Posts Tagged ‘TV reviews’

Cut to Black Episode 013!

March 22, 2022

Gretchen Felker-Martin and I return to the airwaves after many a moon to discuss, of all things, the Season 8 finale of Little House on the Prairie. Yes, you read that right! You can find it on most any platform via our anchor.fm page, and here it is on Apple Podcasts.

“Billions” thoughts, Season Six, Episode Nine: “Hindenburg”

March 21, 2022

“We need Chuck dead, not wounded and angry.” Wise words, those, from Governor Bob Sweeney. He has intuited something Chuck himself failed to, when Chuck yanked the Olympic Games away from Mike Prince without delivering a killing blow. In retrospect, it was obvious that a wounded, angry Prince, for all his self-avowed graciousness in defeat, would strike back. It just wasn’t clear that his retaliation would, in fact, be a death blow.

I reviewed this week’s episode of Billions for the New York Times.

“Raised by Wolves” thoughts, Season Two, Episode Eight: “Happiness”

March 17, 2022

There’s an old short story by Clive Barker, the creator of Pinhead and the writer-director of Hellraiser, that I think about a lot. It’s called “Pig Blood Blues,” and you can read a pretty beautiful comics adaptation by Chuck Wagner, Fred Burke, and Scott Hampton right here. Go ahead, take a few minutes, I’ll be here when you get back.

Anyway, old Clive, he wrote a line in this story that was frequently on my mind while watching this final episode of Raised by Wolves’ extraordinary second season. The line goes like this—

“This is the state of the beast…to eat and be eaten.”

I won’t get into who in the story says it and why—that’s for you to discover—but I will say that there’s something so perfectly fatalistic in that line, something that sums up so much of what goes on in this season finale. The beast, of course, is humankind, and it’s their—our—fate to kill each other until some larger force comes to kill us all.

I reviewed the season finale of Raised by Wolves for Decider.

“Billions” thoughts, Season Six, Episode Eight: “The Big Ugly”

March 13, 2022

When dealing with the Olympics honcho Katerina Brett (Jennifer Roszell), Chuck embarks on a lengthy analogy involving “high-grading” bears, which before hibernation eat only the choicest parts of the salmon they catch, leaving the rest to rot. To Chuck, billionaires like Prince are the bears, and we civilians are the salmon. I’m not quite sure what that makes Chuck.

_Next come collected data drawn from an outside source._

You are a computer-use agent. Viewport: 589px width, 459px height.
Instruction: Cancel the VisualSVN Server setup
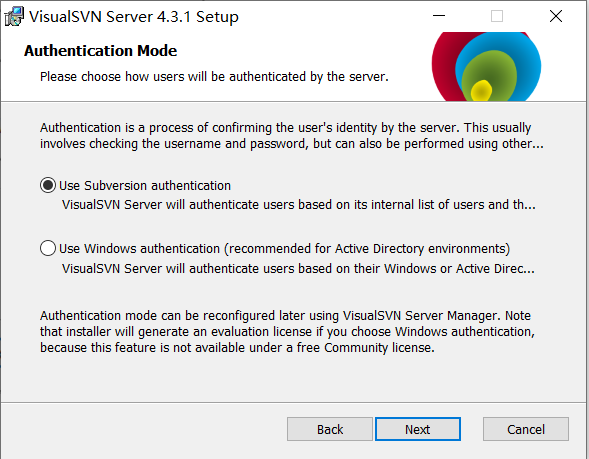coord(526,429)
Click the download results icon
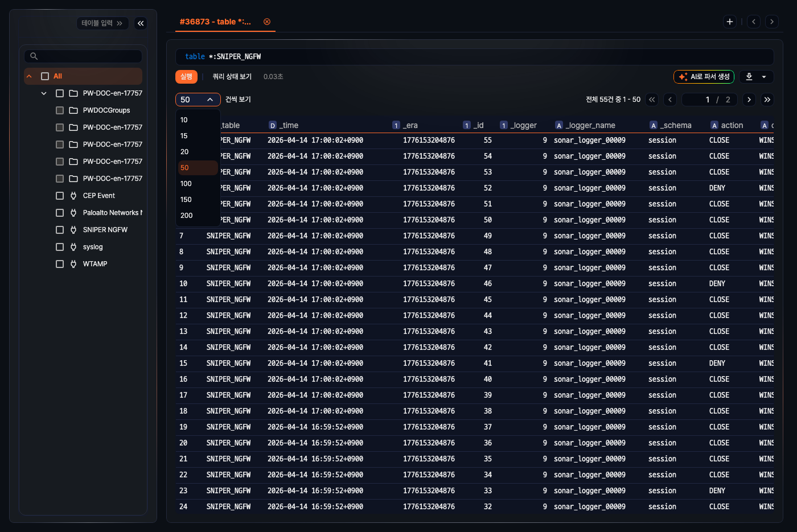 point(749,77)
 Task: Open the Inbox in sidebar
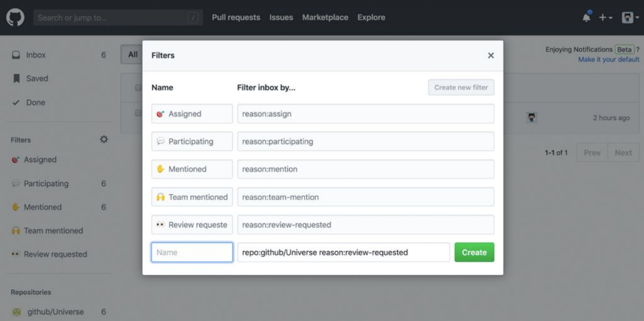tap(35, 55)
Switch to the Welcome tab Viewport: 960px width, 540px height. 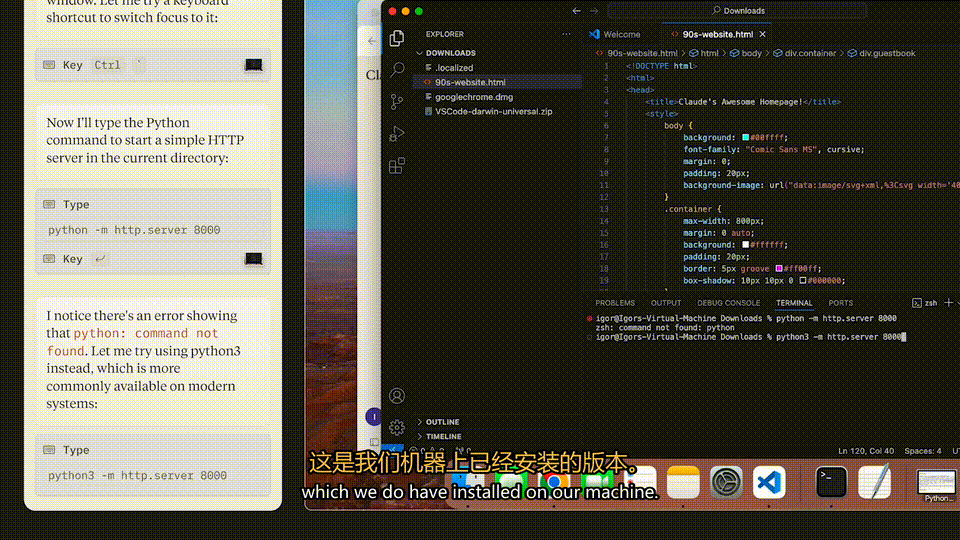point(615,34)
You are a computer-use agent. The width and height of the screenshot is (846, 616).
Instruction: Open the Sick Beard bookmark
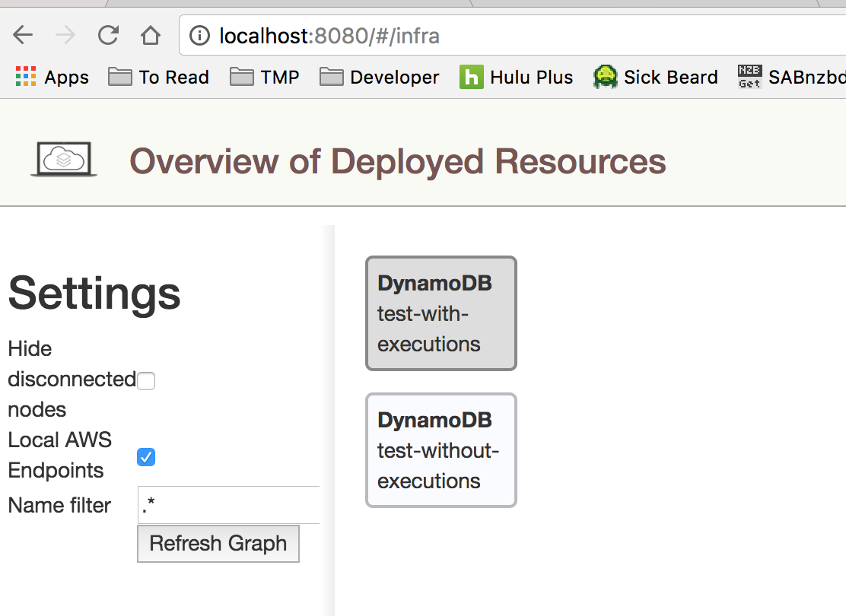click(x=654, y=76)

I reviewed tonight’s episode of Billions for the New York Times.

“Raised by Wolves” thoughts, Season Two, Episode Seven: “Feeding”

March 13, 2022

So we’re left with a ragtag band of survivors, adult and child, android and human, atheist and believer, running around trying to figure out how to save themselves from a giant tentacled serpent, an acid sea full of humanoid creatures, and an ancient alien intelligence that seems to want them all dead. I can’t be the only person reminded of Game of Thrones (and not just because of the similarities between the two shows’ scores), in which various fabulously wealthy families carried on killing each other while a threat to all life grew more and more powerful, the danger more and more urgent. Good thing these are only stories on TV, right?

Right?

I reviewed last week’s episode of Raised by Wolves for Decider.

“Billions” thoughts, Season Six, Episode Seven: “Napoleon’s Hat”

March 8, 2022

You know, it’s funny: Before I watched this episode of “Billions,” I’d been thinking to myself, “It’s been too long since Chuck Rhoades went to a dungeon.”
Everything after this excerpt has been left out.